Being poor is living next to the freeway.

Being poor is coming back to the car with your children in the back seat, clutching that box of Raisin Bran you just bought and trying to think of a way to make the kids understand that the box has to last.

Being poor is wondering if your well-off sibling is lying when he says he doesn’t mind when you ask for help.

Being poor is off-brand toys.

Being poor is a heater in only one room of the house.

Being poor is knowing you can’t leave $5 on the coffee table when your friends are around.

Being poor is hoping your kids don’t have a growth spurt.

Being poor is stealing meat from the store, frying it up before your mom gets home and then telling her she doesn’t have make dinner tonight because you’re not hungry anyway.

Being poor is Goodwill underwear.

Being poor is not enough space for everyone who lives with you.

Being poor is feeling the glued soles tear off your supermarket shoes when you run around the playground.

Being poor is your kid’s school being the one with the 15-year-old textbooks and no air conditioning.

Being poor is thinking $8 an hour is a really good deal.

Being poor is relying on people who don’t give a damn about you.

Being poor is an overnight shift under florescent lights.

Being poor is finding the letter your mom wrote to your dad, begging him for the child support.

Being poor is a bathtub you have to empty into the toilet.

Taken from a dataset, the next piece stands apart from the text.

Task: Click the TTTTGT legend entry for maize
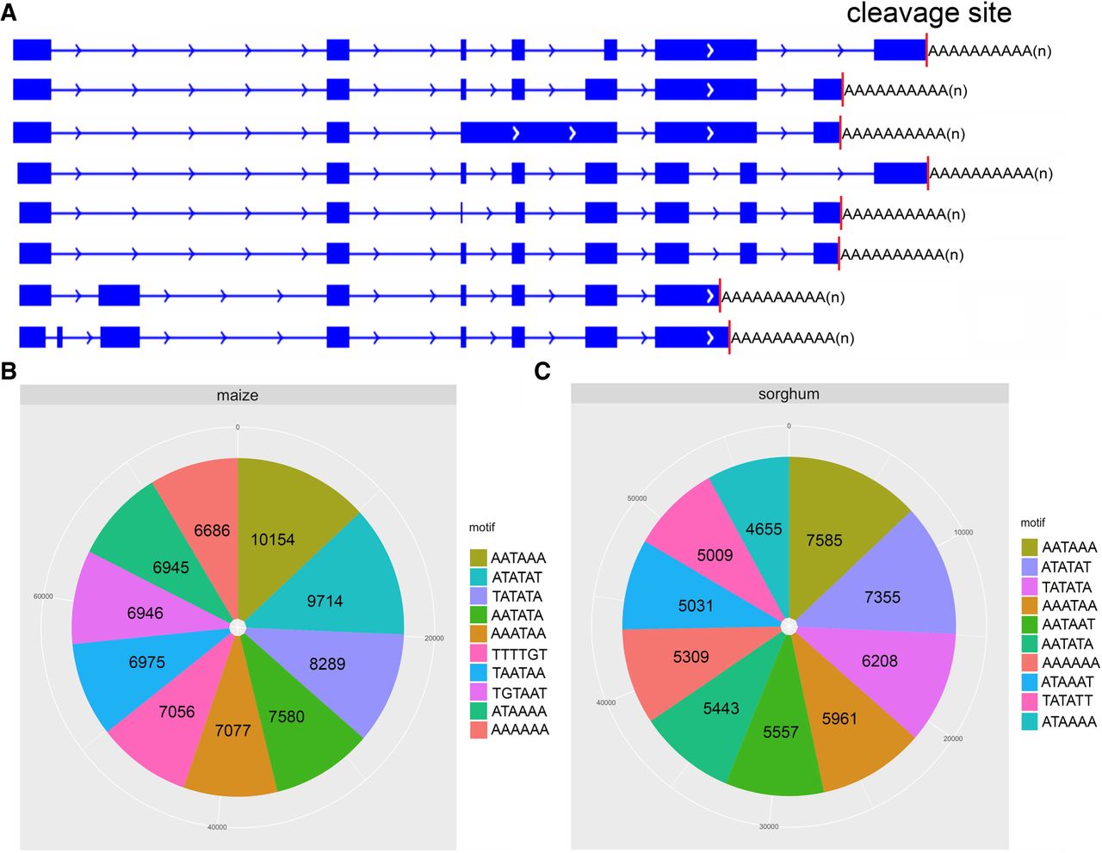point(519,654)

Being poor is stopping the car to take a lamp from a stranger’s trash.

Being poor is making lunch for your kid when a cockroach skitters over the bread, and you looking over to see if your kid saw.

Being poor is believing a GED actually makes a goddamned difference.

Being poor is people angry at you just for walking around in the mall.

Being poor is not taking the job because you can’t find someone you trust to watch your kids.

Being poor is the police busting into the apartment right next to yours.

Being poor is not talking to that girl because she’ll probably just laugh at your clothes.

Being poor is hoping you’ll be invited for dinner.

Being poor is a sidewalk with lots of brown glass on it.

Being poor is people thinking they know something about you by the way you talk.

Being poor is needing that 35-cent raise.

Being poor is your kid’s teacher assuming you don’t have any books in your home.

Being poor is six dollars short on the utility bill and no way to close the gap.

Being poor is crying when you drop the mac and cheese on the floor.

Being poor is knowing you work as hard as anyone, anywhere.

Being poor is people surprised to discover you’re not actually stupid.

Being poor is people surprised to discover you’re not actually lazy.

Being poor is a six-hour wait in an emergency room with a sick child asleep on your lap.

Being poor is never buying anything someone else hasn’t bought first.

Being poor is picking the 10 cent ramen instead of the 12 cent ramen because that’s two extra packages for every dollar.

Being poor is having to live with choices you didn’t know you made when you were 14 years old.

Being poor is getting tired of people wanting you to be grateful.

Being poor is knowing you’re being judged.

Being poor is a box of crayons and a $1 coloring book from a community center Santa.

Being poor is checking the coin return slot of every soda machine you go by.

Being poor is deciding that it’s all right to base a relationship on shelter.

Being poor is knowing you really shouldn’t spend that buck on a Lotto ticket.

Being poor is hoping the register lady will spot you the dime.

Being poor is feeling helpless when your child makes the same mistakes you did, and won’t listen to you beg them against doing so.

Being poor is a cough that doesn’t go away.

Being poor is making sure you don’t spill on the couch, just in case you have to give it back before the lease is up.

Being poor is a $200 paycheck advance from a company that takes $250 when the paycheck comes in.

Being poor is four years of night classes for an Associates of Art degree.

Being poor is a lumpy futon bed.

Being poor is knowing where the shelter is.

Being poor is people who have never been poor wondering why you choose to be so.

Being poor is knowing how hard it is to stop being poor.

Being poor is seeing how few options you have.

Being poor is running in place.

Being poor is people wondering why you didn’t leave.